I am loosing index column after I use pivot_table for Dask Dataframe and save data to Parquet file.
import dask.dataframe as dd
import pandas as pd
df=pd.DataFrame()
df["Index"]=[1,2,3,1,2,3]
df["Field"]=["A","A","A","B","B","B"]
df["Value"]=[10,20,30,100,120,130]
df
My dataframe:
Index Field Value
0 1 A 10
1 2 A 20
2 3 A 30
3 1 B 100
4 2 B 120
5 3 B 130
Dask code:
ddf=dd.from_pandas(df,2)
ddf=ddf.categorize("Field")
ddf=ddf.pivot_table(values="Value", index="Index", columns="Field")
dd.to_parquet("1.parq",ddf)
dd.read_parquet("1.parq").compute()
This gives an error:
ValueError: Multiple possible indexes exist: ['A', 'B']. Please select one with index='index-name'
I can select A or B as index, but I am missing the Index column.

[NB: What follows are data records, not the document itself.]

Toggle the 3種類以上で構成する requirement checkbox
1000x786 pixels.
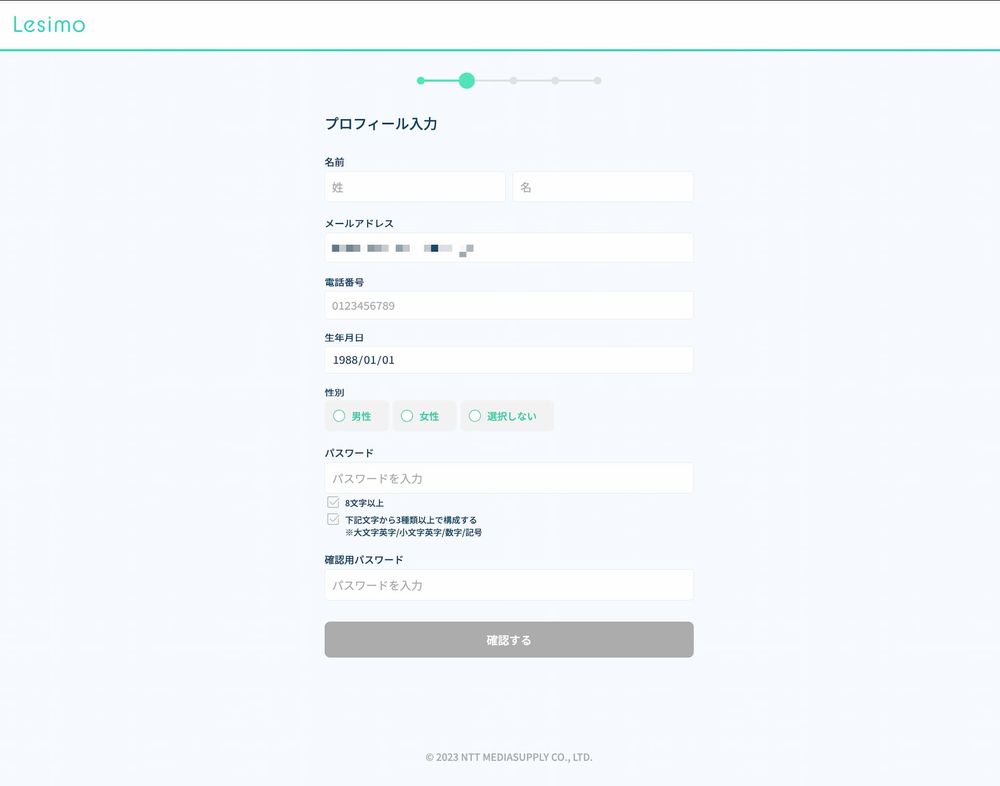pos(333,520)
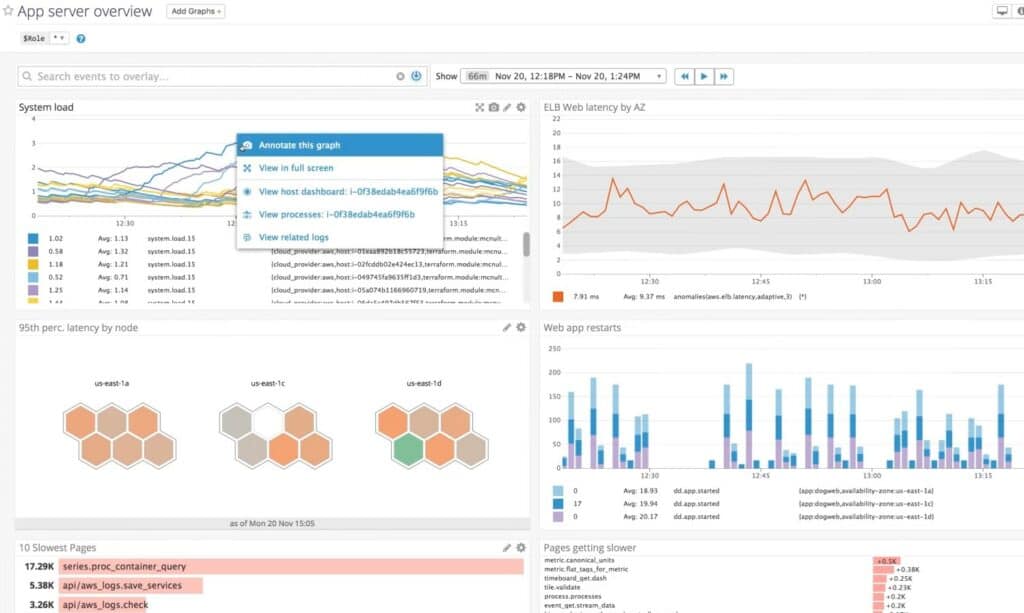
Task: Click the magnifier icon in the events search bar
Action: (25, 76)
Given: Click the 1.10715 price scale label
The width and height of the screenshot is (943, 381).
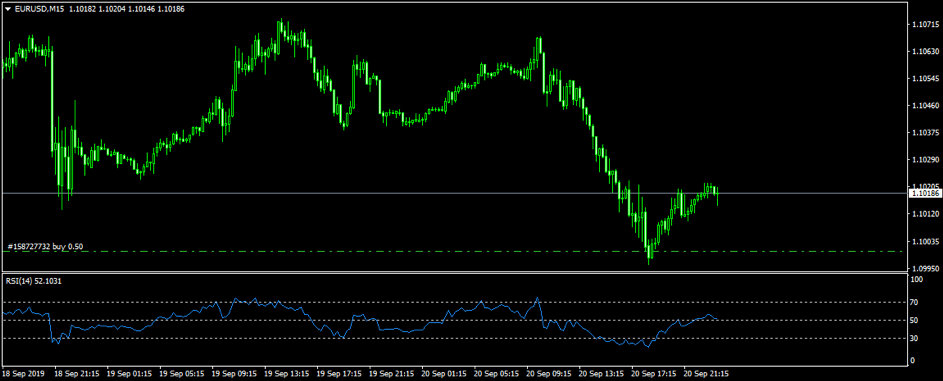Looking at the screenshot, I should (924, 25).
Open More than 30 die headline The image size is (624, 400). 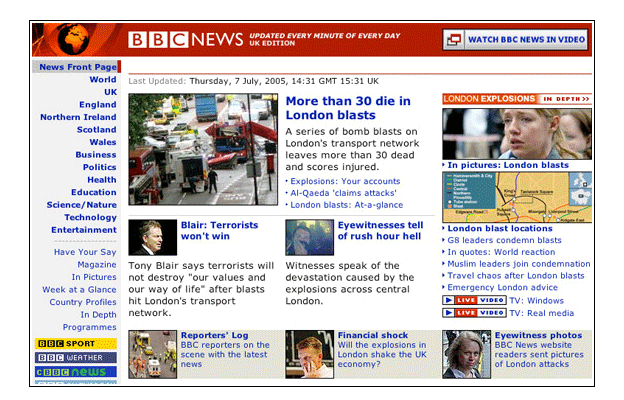357,108
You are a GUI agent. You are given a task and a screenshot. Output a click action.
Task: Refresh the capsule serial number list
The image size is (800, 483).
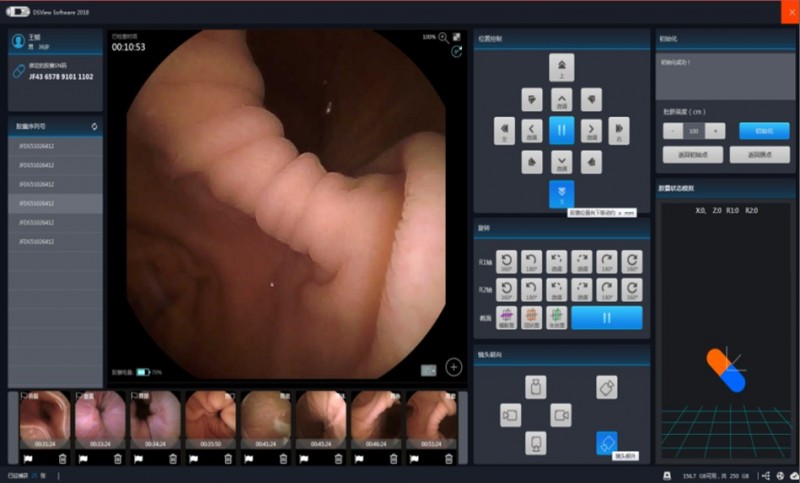click(94, 126)
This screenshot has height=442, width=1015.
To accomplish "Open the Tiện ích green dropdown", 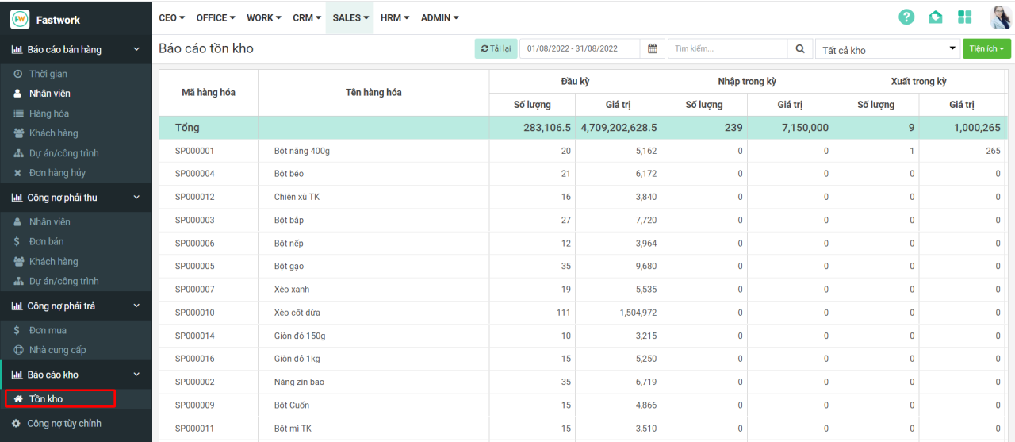I will pos(987,49).
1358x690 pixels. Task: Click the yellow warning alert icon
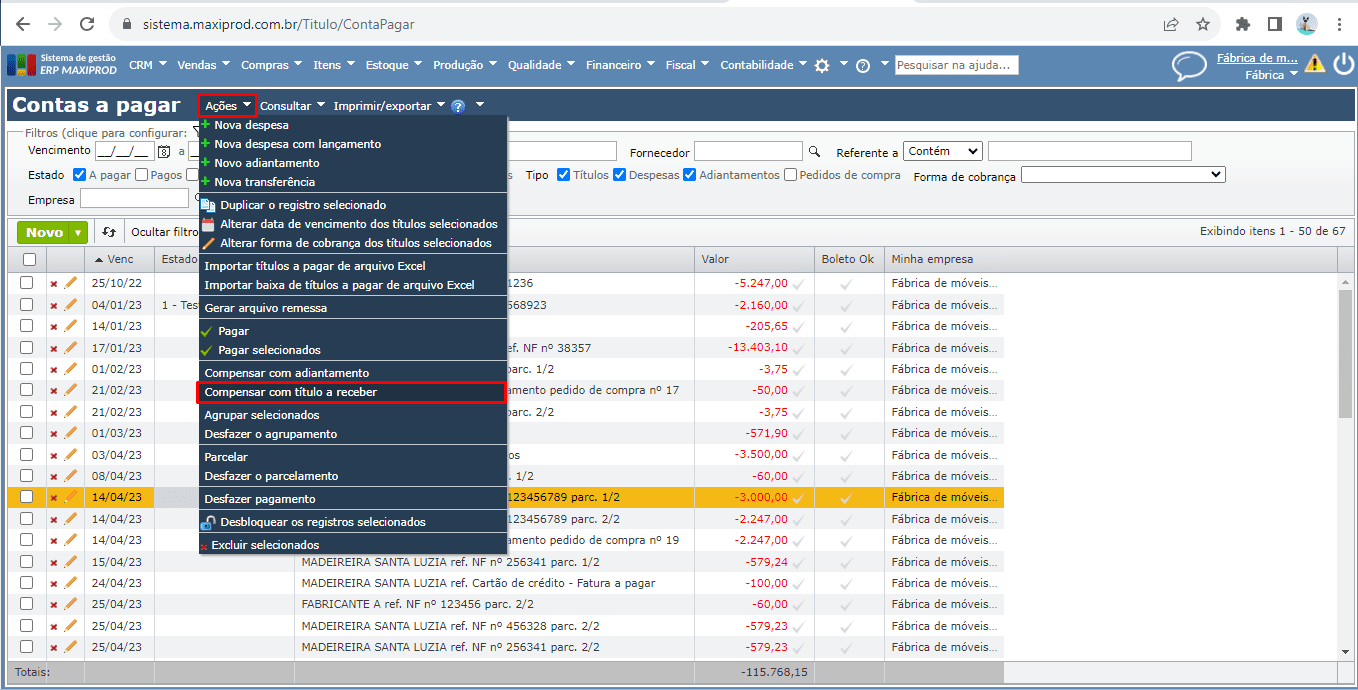point(1314,64)
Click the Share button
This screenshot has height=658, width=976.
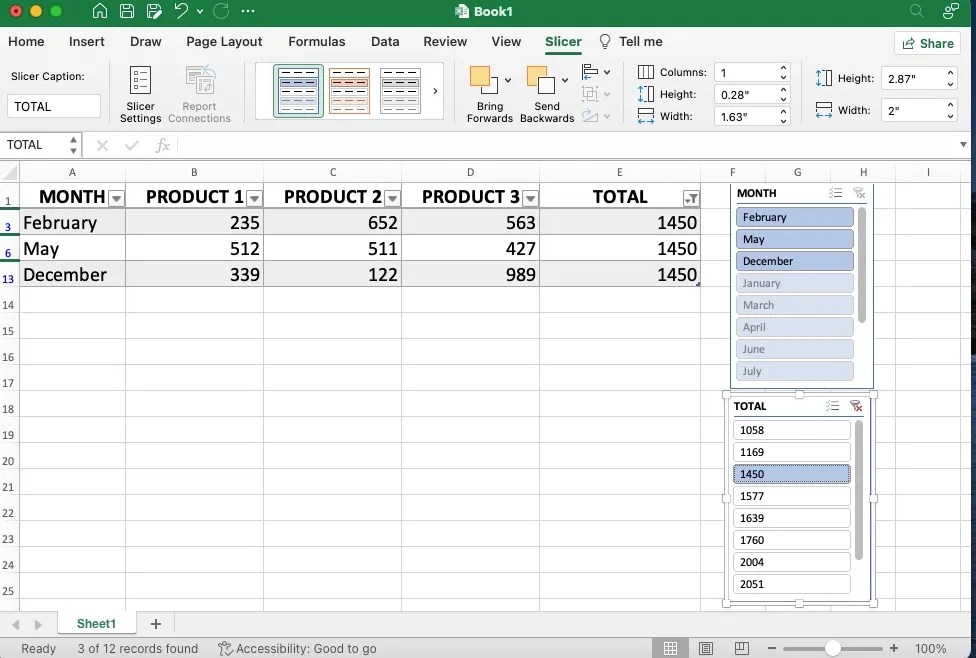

I tried dd.to_parquet("1.parq",ddf, write_index=True)
, but it gives me the following error:
TypeError: cannot insert an item into a CategoricalIndex that is not already an existing category
Can someone help me save the table with the column "Index" into the Parquet file?
PS:
ddf.pivot_table(values="Value", index="Index", columns="Field").compute()
gives result as expected:
Field A B
Index
1 10.0 100.0
2 20.0 120.0
3 30.0 130.0
And using Pandas is not a solution, because my data is 20 GB.
EDIT:
I tried
ddf.columns = list(ddf.columns)
dd.to_parquet("1.parq",ddf, write_index=True)
And it gives me a new error:
dask.async.TypeError: expected list of bytes
Google shows that those kind of errors arise from Tornado asynchronous library.